On Sep 22, 2011, at 5:29 AM, Lorenzo Sutton wrote:

On 21/09/2011 22:44, Hans-Christoph Steiner wrote:

I'm trying to come up with a simple voice scrambling technique that
leaves voices understandable, but makes them unrecognizable. A key part
of this is to make it very hard to reverse the scrambling to make the
voice more recognizable.

Ineresting. Also these possible approaches come to mind:

- Trivial, probably off-topic: use a TTS. Only thing that is recognisable is the software which produced it. - Use some sort of granulation with random pitch-shifting. Not sure how easily reversible this would be.
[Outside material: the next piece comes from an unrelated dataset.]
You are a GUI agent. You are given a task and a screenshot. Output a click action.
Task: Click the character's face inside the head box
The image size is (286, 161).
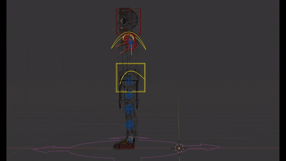pyautogui.click(x=123, y=23)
A fun thing might be mix the two: that is start from a TTS and then feed it into the granular... Here a silly example made with Festival TTS and granulation in Granita (the first sentence is the 'original' produced by Fesival) with different settings and degrees of recognisability:

http://lorenzosu.altervista.org/temp/dump/voice01.ogg



This paper has some good discussion on the technique:

http://www.efjohnsontechnologies.com/resources/dyn/files/75835/_fn/Selected_comments_on_scrambler_security.pdf

The hard thing to defeat would be statistical analysis techniques. Perhaps the idea is to try to modify to voice to sound as much as possible like a standard voice, like make them all have the same base pitch, then add a random warble.